The integration of product of two functions $ f\left( x \right) $ and $ g\left( x \right) $ is given by the integral $ \int {f\left( x \right)g\left( x \right)dx} = f\left( x \right) \times \int {g\left( x \right)dx} - \int {\left( {\dfrac{d}{{dx}}\left( {f\left( x \right)} \right) \times \left( {\int {g\left( x \right)dx} } \right)} \right)dx} $ .
Simplify the integration:
 $
  \int {x\sin xdx} = x\int {\sin xdx} - \int {\dfrac{d}{{dx}}\left( x \right)\int {\sin xdx} dx} \\
   = x\left( { - \cos x} \right) - \int {1\left( { - \cos x} \right)dx} \\
   = - x\cos x + \int {\cos xdx} \\
   = - x\cos x + \sin x \;
  $
 Now put the limits in the integration.
 $
  \int\limits_0^{2\pi } {x\sin xdx} = \left. { - x\cos x + \sin x} \right|_0^{2\pi } \\
   = - 2\pi \cos \left( {2\pi } \right) + \sin \left( {2\pi } \right) - \left( { - 0 \times \cos 0 + \sin 0} \right) \\
   = - 2\pi \left( 1 \right) + 0 - 0 \\
   = - 2\pi \;
  $
The area is always positive. So, take the modulus value of the area under the curve as calculated above.
So, the area bounded by the curve $ y = x\sin x $ and $ x $ -axis between $ x = 0 $ and $ x = 2\pi $ is $ 2\pi \;sq.\;unit $ .
So, the correct answer is “Option A”.

Note: Use the integration by parts formula to solve the integration of the curve $ y = x\sin x $ with respect to the variable $ x $ and the constraints given in the question are the limits of the integration.

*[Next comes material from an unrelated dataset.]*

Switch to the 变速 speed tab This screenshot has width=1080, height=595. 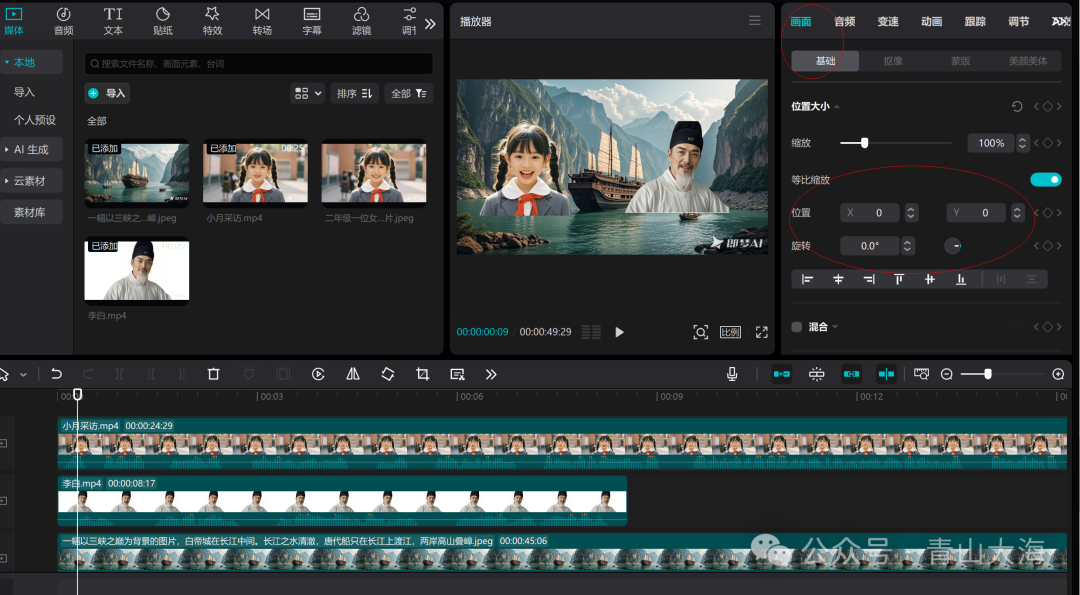point(888,21)
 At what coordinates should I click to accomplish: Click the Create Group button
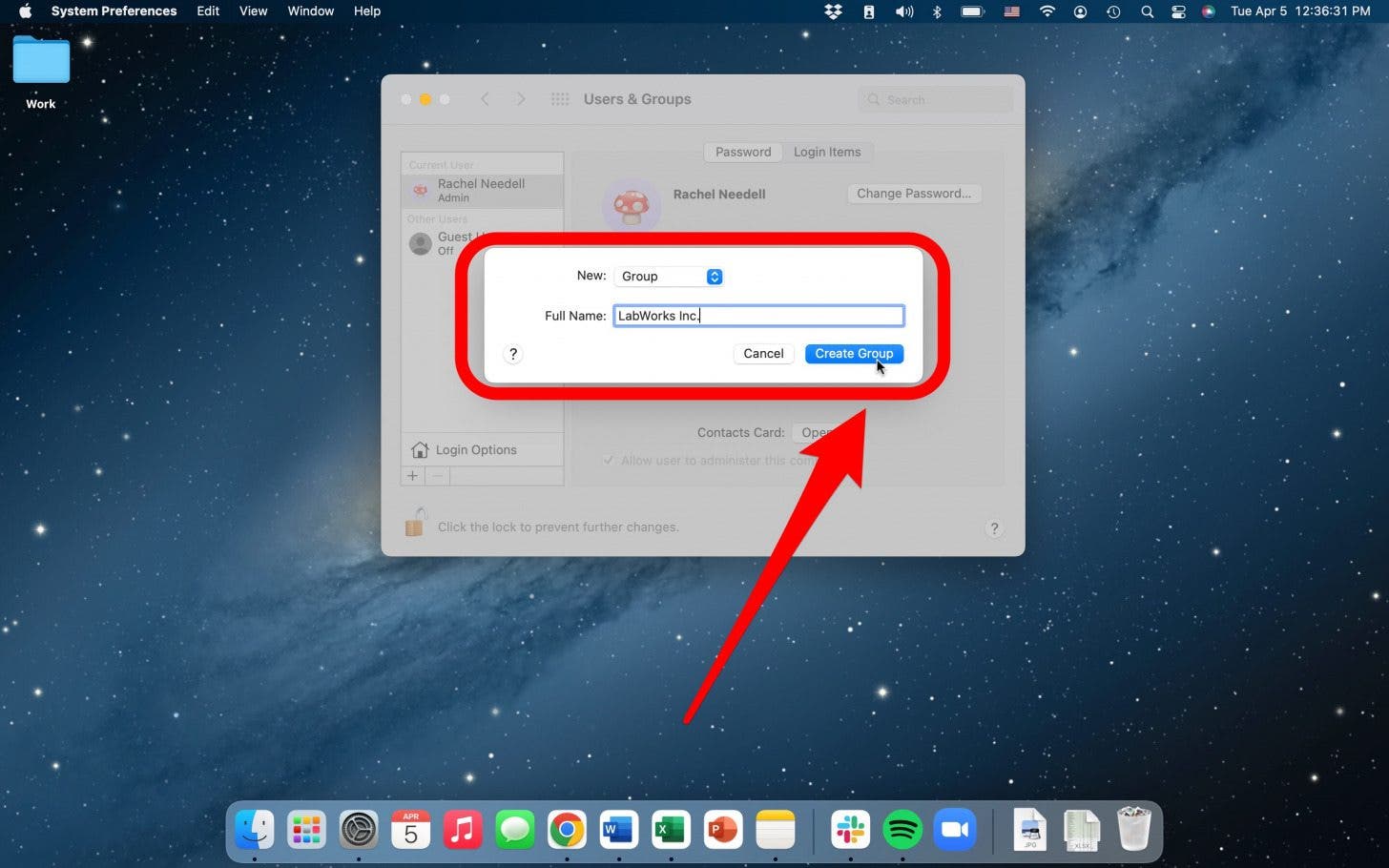(853, 354)
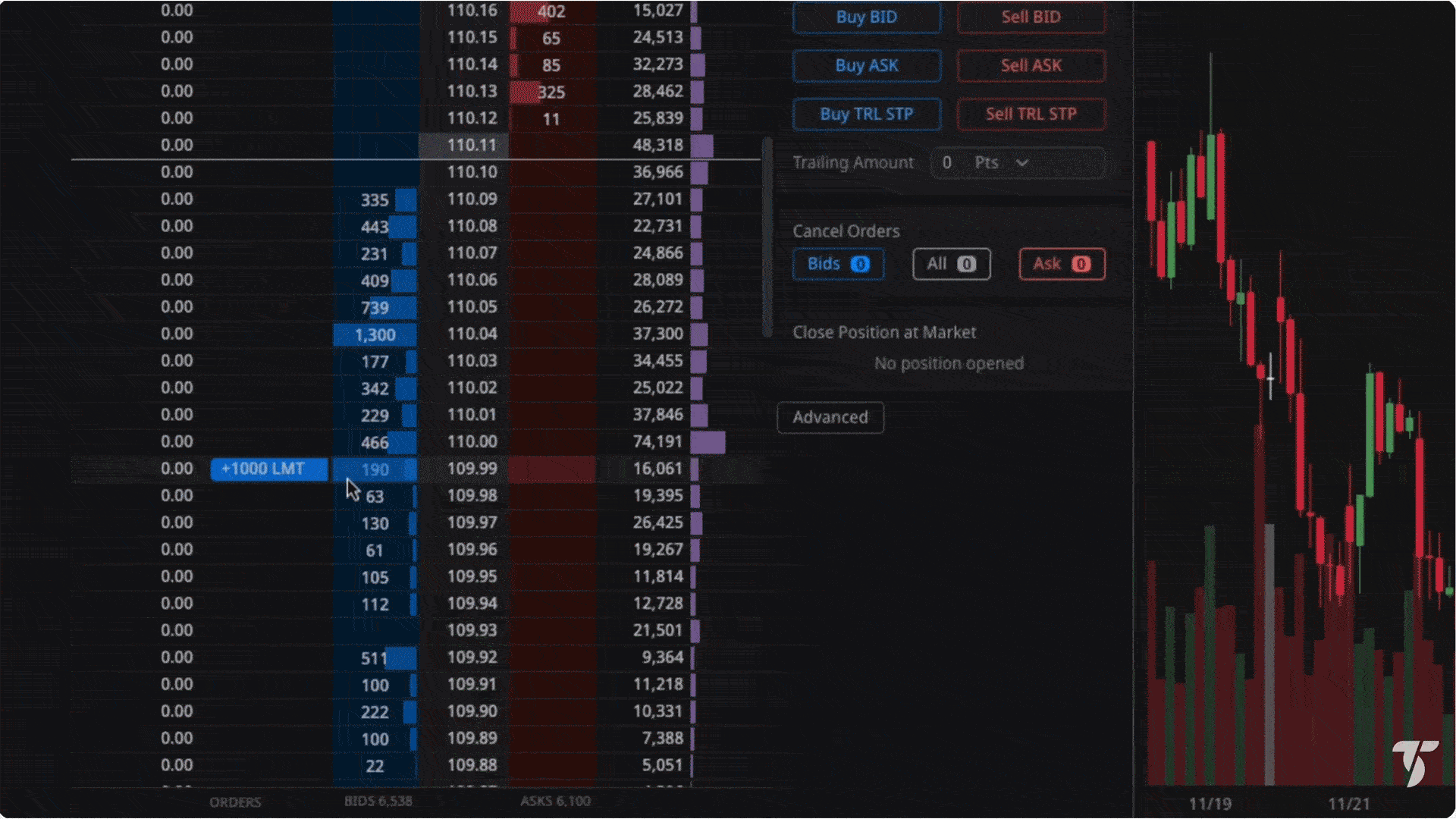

The integration of product of two functions $ f\left( x \right) $ and $ g\left( x \right) $ is given by the integral $ \int {f\left( x \right)g\left( x \right)dx} = f\left( x \right) \times \int {g\left( x \right)dx} - \int {\left( {\dfrac{d}{{dx}}\left( {f\left( x \right)} \right) \times \left( {\int {g\left( x \right)dx} } \right)} \right)dx} $ . The area under the curve $ y = f\left( x \right) $ bounded with $ x $ -axis and with the condition that $ x $ is in between $ a $ and $ b $ is equal to $ \int\limits_a^b {f\left( x \right)dx} $ .